**What to work on:** Repeat exactly the lines below that lie between the line with "For every named" and the line with "[SeoPlus Template] (1053, 2497)", counting both of those lines as part of the answer.

***** Information supplied

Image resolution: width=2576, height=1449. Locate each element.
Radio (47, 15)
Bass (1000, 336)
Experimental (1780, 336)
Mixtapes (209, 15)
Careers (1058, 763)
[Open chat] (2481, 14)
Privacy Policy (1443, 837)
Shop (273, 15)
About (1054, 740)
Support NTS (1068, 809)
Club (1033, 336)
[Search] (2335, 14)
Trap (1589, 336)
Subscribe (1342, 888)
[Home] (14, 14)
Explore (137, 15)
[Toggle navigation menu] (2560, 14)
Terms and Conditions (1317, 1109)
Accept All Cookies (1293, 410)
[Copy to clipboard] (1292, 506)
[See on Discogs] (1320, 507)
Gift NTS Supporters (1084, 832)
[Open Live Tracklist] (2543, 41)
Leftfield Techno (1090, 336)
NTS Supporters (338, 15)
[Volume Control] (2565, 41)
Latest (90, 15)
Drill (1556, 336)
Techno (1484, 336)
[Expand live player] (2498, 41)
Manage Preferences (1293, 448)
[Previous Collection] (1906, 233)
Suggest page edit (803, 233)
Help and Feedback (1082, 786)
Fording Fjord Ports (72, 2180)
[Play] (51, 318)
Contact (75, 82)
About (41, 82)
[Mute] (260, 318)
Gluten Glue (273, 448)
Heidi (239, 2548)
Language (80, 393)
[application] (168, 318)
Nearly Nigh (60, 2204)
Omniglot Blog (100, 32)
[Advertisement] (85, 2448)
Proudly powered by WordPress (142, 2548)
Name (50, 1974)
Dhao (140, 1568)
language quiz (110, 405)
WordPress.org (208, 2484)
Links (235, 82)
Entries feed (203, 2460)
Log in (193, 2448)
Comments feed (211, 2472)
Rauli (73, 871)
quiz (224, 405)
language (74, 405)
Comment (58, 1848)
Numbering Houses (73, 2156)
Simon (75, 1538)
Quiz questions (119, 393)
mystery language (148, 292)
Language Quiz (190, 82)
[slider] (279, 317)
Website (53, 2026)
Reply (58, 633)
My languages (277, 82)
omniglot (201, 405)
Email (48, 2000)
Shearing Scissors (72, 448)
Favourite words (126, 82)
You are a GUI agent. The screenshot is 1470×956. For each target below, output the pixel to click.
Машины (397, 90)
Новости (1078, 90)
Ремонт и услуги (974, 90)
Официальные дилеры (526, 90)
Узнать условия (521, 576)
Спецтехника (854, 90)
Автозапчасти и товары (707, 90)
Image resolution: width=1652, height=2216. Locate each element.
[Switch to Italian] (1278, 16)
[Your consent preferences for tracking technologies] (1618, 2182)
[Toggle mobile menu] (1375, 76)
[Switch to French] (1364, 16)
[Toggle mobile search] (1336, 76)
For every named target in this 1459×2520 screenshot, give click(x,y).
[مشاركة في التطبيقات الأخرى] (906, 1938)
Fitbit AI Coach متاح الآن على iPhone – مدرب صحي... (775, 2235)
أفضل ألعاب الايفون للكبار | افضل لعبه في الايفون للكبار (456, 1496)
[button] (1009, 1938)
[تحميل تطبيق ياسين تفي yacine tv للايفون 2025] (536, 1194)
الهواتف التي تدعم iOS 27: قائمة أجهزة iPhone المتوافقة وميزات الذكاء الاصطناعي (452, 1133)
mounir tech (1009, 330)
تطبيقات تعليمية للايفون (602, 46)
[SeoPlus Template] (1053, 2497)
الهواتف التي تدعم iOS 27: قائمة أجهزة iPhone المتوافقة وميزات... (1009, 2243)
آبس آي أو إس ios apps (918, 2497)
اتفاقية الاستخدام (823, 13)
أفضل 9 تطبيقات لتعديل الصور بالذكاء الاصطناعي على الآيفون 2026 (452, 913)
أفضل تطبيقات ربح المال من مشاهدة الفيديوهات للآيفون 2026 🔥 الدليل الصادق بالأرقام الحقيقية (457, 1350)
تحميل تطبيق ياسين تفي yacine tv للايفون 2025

**********

**Output of the task:**
For every named target in this 1459×2520 screenshot, give click(x,y).
[مشاركة في التطبيقات الأخرى] (906, 1938)
Fitbit AI Coach متاح الآن على iPhone – مدرب صحي... (775, 2235)
أفضل ألعاب الايفون للكبار | افضل لعبه في الايفون للكبار (456, 1496)
[button] (1009, 1938)
[تحميل تطبيق ياسين تفي yacine tv للايفون 2025] (536, 1194)
الهواتف التي تدعم iOS 27: قائمة أجهزة iPhone المتوافقة وميزات الذكاء الاصطناعي (452, 1133)
mounir tech (1009, 330)
تطبيقات تعليمية للايفون (602, 46)
[SeoPlus Template] (1053, 2497)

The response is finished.